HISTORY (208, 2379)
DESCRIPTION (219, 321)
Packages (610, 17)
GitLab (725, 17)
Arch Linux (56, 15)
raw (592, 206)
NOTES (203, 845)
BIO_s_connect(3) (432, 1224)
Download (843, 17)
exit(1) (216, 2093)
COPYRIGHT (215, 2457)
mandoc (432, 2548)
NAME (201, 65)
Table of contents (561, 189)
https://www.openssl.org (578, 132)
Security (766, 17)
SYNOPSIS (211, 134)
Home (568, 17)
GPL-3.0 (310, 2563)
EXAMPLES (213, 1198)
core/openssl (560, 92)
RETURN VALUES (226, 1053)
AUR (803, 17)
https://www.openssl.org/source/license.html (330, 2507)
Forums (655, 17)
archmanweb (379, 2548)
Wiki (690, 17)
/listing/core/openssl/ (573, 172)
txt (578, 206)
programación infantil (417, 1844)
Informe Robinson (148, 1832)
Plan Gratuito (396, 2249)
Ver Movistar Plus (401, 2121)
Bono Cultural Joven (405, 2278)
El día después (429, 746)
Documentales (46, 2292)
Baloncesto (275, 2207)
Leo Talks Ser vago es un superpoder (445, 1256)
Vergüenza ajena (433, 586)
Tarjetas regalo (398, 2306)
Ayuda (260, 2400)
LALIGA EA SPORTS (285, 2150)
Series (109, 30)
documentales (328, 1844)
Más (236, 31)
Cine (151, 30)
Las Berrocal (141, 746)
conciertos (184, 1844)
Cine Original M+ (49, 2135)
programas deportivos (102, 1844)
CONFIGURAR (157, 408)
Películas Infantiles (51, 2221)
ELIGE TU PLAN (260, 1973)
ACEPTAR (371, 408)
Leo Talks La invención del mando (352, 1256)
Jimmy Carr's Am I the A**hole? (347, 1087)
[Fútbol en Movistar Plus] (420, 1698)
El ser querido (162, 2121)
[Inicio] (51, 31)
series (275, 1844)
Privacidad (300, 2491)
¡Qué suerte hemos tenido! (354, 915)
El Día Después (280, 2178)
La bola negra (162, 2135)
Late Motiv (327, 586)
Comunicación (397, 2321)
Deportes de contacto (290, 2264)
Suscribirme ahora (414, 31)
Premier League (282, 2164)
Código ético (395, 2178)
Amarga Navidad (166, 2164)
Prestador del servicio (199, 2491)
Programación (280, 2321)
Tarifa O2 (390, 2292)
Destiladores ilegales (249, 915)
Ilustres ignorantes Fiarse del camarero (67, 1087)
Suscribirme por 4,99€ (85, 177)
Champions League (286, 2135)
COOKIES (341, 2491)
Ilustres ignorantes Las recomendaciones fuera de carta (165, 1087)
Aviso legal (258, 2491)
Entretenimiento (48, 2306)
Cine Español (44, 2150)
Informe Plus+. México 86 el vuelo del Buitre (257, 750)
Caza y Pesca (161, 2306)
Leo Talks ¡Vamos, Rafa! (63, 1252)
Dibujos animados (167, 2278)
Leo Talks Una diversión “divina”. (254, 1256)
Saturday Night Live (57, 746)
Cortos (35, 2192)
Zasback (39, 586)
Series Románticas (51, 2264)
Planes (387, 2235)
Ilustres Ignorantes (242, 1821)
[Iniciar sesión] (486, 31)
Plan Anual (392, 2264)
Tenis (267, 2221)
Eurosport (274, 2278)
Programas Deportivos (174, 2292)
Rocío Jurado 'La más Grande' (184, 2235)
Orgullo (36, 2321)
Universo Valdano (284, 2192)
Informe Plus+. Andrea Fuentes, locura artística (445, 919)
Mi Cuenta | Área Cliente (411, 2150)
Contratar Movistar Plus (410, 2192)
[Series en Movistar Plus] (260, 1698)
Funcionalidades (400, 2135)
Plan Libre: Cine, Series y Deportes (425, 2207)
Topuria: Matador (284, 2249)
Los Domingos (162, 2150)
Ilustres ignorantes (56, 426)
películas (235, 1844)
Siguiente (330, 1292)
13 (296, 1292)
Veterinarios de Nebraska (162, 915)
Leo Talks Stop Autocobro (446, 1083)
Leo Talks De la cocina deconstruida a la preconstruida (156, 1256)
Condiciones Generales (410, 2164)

> [BRIEF]:
With every line intact, output the listing above exactly.

> [OUTPUT BELOW]:
HISTORY (208, 2379)
DESCRIPTION (219, 321)
Packages (610, 17)
GitLab (725, 17)
Arch Linux (56, 15)
raw (592, 206)
NOTES (203, 845)
BIO_s_connect(3) (432, 1224)
Download (843, 17)
exit(1) (216, 2093)
COPYRIGHT (215, 2457)
mandoc (432, 2548)
NAME (201, 65)
Table of contents (561, 189)
https://www.openssl.org (578, 132)
Security (766, 17)
SYNOPSIS (211, 134)
Home (568, 17)
GPL-3.0 (310, 2563)
EXAMPLES (213, 1198)
core/openssl (560, 92)
RETURN VALUES (226, 1053)
AUR (803, 17)
https://www.openssl.org/source/license.html (330, 2507)
Forums (655, 17)
archmanweb (379, 2548)
Wiki (690, 17)
/listing/core/openssl/ (573, 172)
txt (578, 206)
programación infantil (417, 1844)
Informe Robinson (148, 1832)
Plan Gratuito (396, 2249)
Ver Movistar Plus (401, 2121)
Bono Cultural Joven (405, 2278)
El día después (429, 746)
Documentales (46, 2292)
Baloncesto (275, 2207)
Leo Talks Ser vago es un superpoder (445, 1256)
Vergüenza ajena (433, 586)
Tarjetas regalo (398, 2306)
Ayuda (260, 2400)
LALIGA EA SPORTS (285, 2150)
Series (109, 30)
documentales (328, 1844)
Más (236, 31)
Cine (151, 30)
Las Berrocal (141, 746)
conciertos (184, 1844)
Cine Original M+ (49, 2135)
programas deportivos (102, 1844)
CONFIGURAR (157, 408)
Películas Infantiles (51, 2221)
ELIGE TU PLAN (260, 1973)
ACEPTAR (371, 408)
Leo Talks La invención del mando (352, 1256)
Jimmy Carr's Am I the A**hole? (347, 1087)
[Fútbol en Movistar Plus] (420, 1698)
El ser querido (162, 2121)
[Inicio] (51, 31)
series (275, 1844)
Privacidad (300, 2491)
¡Qué suerte hemos tenido! (354, 915)
El Día Después (280, 2178)
La bola negra (162, 2135)
Late Motiv (327, 586)
Comunicación (397, 2321)
Deportes de contacto (290, 2264)
Suscribirme ahora (414, 31)
Premier League (282, 2164)
Código ético (395, 2178)
Amarga Navidad (166, 2164)
Prestador del servicio (199, 2491)
Programación (280, 2321)
Tarifa O2 (390, 2292)
Destiladores ilegales (249, 915)
Ilustres ignorantes Fiarse del camarero (67, 1087)
Suscribirme por 4,99€ (85, 177)
Champions League (286, 2135)
COOKIES (341, 2491)
Ilustres ignorantes Las recomendaciones fuera de carta (165, 1087)
Aviso legal (258, 2491)
Entretenimiento (48, 2306)
Cine Español (44, 2150)
Informe Plus+. México 86 el vuelo del Buitre (257, 750)
Caza y Pesca (161, 2306)
Leo Talks ¡Vamos, Rafa! (63, 1252)
Dibujos animados (167, 2278)
Leo Talks Una diversión “divina”. (254, 1256)
Saturday Night Live (57, 746)
Cortos (35, 2192)
Zasback (39, 586)
Series Románticas (51, 2264)
Planes (387, 2235)
Ilustres Ignorantes (242, 1821)
[Iniciar sesión] (486, 31)
Plan Anual (392, 2264)
Tenis (267, 2221)
Eurosport (274, 2278)
Programas Deportivos (174, 2292)
Rocío Jurado 'La más Grande' (184, 2235)
Orgullo (36, 2321)
Universo Valdano (284, 2192)
Informe Plus+. Andrea Fuentes, locura artística (445, 919)
Mi Cuenta | Área Cliente (411, 2150)
Contratar Movistar Plus (410, 2192)
[Series en Movistar Plus] (260, 1698)
Funcionalidades (400, 2135)
Plan Libre: Cine, Series y Deportes (425, 2207)
Topuria: Matador (284, 2249)
Los Domingos (162, 2150)
Ilustres ignorantes (56, 426)
películas (235, 1844)
Siguiente (330, 1292)
13 (296, 1292)
Veterinarios de Nebraska (162, 915)
Leo Talks Stop Autocobro (446, 1083)
Leo Talks De la cocina deconstruida a la preconstruida (156, 1256)
Condiciones Generales (410, 2164)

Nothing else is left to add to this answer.